Finding the equation of the normal line I have a question to find the equations of the tangent line and the normal line to the curve at the given point. I can find the equation for the tangent line easily but I am not sure what a normal line is and there is no example that I can find.
$y=x^4 + 2e^x$ at (0,2)
From that I do see that if I plug in 0 I get 2 as a result so my guess was that if I plug in another number I can use that to get the slope but it gave an incorrect answer. 
 A: You know that the tangent at the curve is given by
$$y_t = f(a)+f'(a)(x-a)$$
The normal would be a line such that

*

*It also passes through $(a,f(a))$

*It is perpendicular to $y_t$.

Given that a line that passes through $(X,Y)$ and has slope $m$ is given by
$$y-Y = m(x-X)$$
...and that two lines of slopes $n$ and $p$ are perpendicular if and only if $m\cdot n=-1$
Can you find $y_n$?


Given that a line that passes through $(X,Y)$ and has slope $m$ is given by
$$y-Y = m(x-X)$$

Give the equations to

*

*A line with slope $10$ that passes through $(0,1)$

*A line with slope $-5$ that passes through $(-3,3)$

*Given a line with slope $2$ that passes through the origin, find the equation to a line perpendicular to it that passes through $(5,2)$.

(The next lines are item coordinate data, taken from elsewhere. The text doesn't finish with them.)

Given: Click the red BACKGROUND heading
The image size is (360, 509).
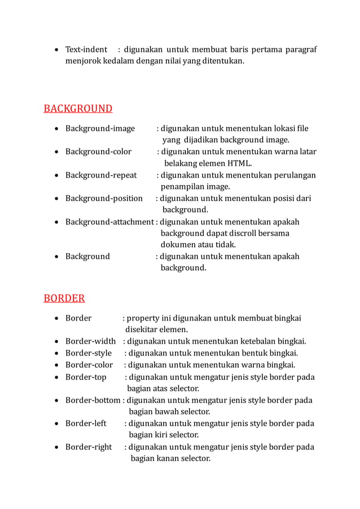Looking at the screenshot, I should (78, 108).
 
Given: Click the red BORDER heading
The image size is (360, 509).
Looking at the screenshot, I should (64, 298).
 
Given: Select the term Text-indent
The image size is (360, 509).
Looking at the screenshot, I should (86, 50).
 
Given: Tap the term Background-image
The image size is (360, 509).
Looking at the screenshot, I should (100, 129).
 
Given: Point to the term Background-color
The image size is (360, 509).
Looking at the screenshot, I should (98, 152).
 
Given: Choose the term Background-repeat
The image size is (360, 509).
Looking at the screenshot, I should (101, 175).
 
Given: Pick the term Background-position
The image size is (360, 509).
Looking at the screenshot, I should (104, 198).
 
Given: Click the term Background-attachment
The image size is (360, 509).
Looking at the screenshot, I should (109, 222).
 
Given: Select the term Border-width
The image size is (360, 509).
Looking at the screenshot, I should (90, 341).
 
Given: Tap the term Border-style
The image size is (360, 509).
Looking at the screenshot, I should (89, 353).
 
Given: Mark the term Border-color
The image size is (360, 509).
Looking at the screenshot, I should (89, 365).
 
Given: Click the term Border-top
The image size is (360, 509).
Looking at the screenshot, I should (86, 377).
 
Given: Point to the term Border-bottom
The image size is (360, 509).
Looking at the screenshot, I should (93, 401).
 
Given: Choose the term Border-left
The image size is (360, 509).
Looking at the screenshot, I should (86, 424).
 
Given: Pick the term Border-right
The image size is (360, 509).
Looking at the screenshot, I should (89, 447).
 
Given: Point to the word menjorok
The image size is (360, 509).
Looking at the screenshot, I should (83, 62).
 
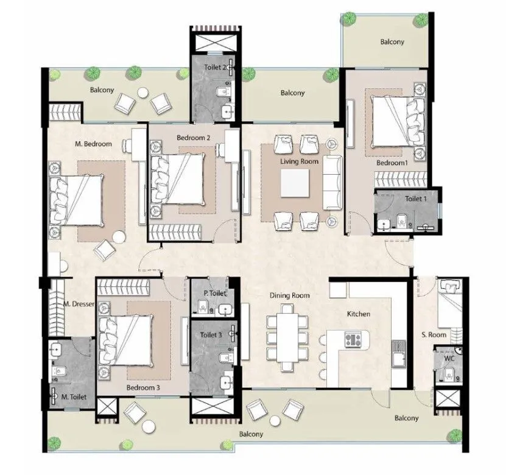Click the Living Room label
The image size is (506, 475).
coord(299,161)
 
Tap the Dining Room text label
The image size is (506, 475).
coord(290,295)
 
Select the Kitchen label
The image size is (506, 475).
coord(359,314)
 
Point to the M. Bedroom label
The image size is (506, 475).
coord(93,144)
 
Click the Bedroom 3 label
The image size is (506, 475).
coord(144,387)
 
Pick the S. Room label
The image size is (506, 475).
coord(434,335)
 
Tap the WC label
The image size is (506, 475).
coord(449,359)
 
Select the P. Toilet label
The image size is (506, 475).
coord(214,294)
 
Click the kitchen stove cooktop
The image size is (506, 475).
coord(354,339)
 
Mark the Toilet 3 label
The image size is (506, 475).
coord(211,335)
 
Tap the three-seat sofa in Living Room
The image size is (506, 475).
coord(332,182)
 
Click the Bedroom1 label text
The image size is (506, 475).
coord(391,164)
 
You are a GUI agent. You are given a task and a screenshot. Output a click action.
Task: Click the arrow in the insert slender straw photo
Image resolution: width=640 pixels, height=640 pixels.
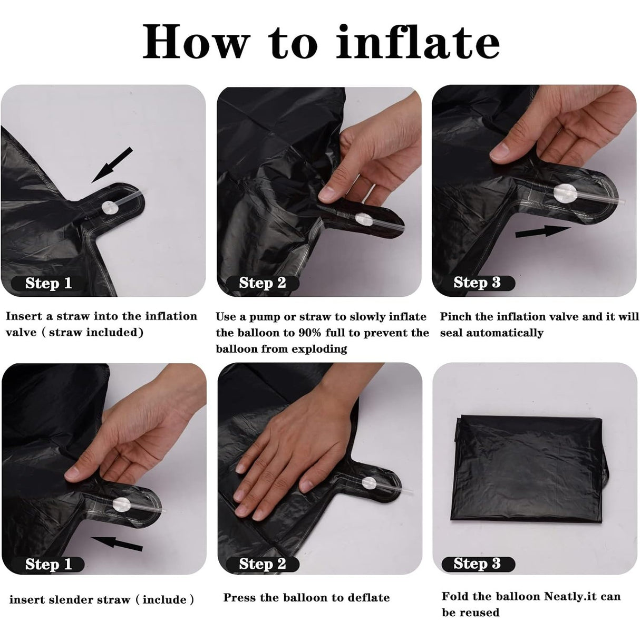[116, 542]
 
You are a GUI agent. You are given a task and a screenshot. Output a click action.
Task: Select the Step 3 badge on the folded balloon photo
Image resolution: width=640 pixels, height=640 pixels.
[477, 564]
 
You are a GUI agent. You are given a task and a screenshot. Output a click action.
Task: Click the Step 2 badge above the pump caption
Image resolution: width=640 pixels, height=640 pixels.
[263, 283]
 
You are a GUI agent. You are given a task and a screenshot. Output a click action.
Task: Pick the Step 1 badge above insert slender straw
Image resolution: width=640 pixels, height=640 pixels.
[49, 564]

*Let $f(x) = x^4+2e^x$. Given the equation of the tangent to $f(x)$ at $(a,f(a))$. Find the normal to $f$ at the same point.

A: Finding the derivative will give you the slope of the tangent line like what Peter T. has shown above.  All you need to do is be able to find what (a, f(a)) and then you will be on your way.
A: Equation of normal is given by,
$$\frac{y-y_1}{x-x_1}=\frac{-dx}{dy}$$
Now $y=x^4 + 2e^x$ 
$\frac{dy}{dx}=4x^3+2e^x =2$ .....at $x=0$
$\frac{-dx}{dy}=\frac{-1}{2}$
and $x_1=0$ and $y_1=2$ , plugging these values in the equation for normal, we get
$$\frac{y-2}{x-0}=\frac{-1}{2}$$
$$x+2y=4$$
were you getting the same answer? or something else..
A: 
Just follow the following steps:


*

*Take the deriviative

*Find the slope of the tangent, and then the slope of the normal by doing a negative reciprcoal.

*Use y=mx+b and sub in values and find equations

*Write a final statement stating the equations.


If you follow the following steps you will never get confused and will understand how to solve the problem in a simple way.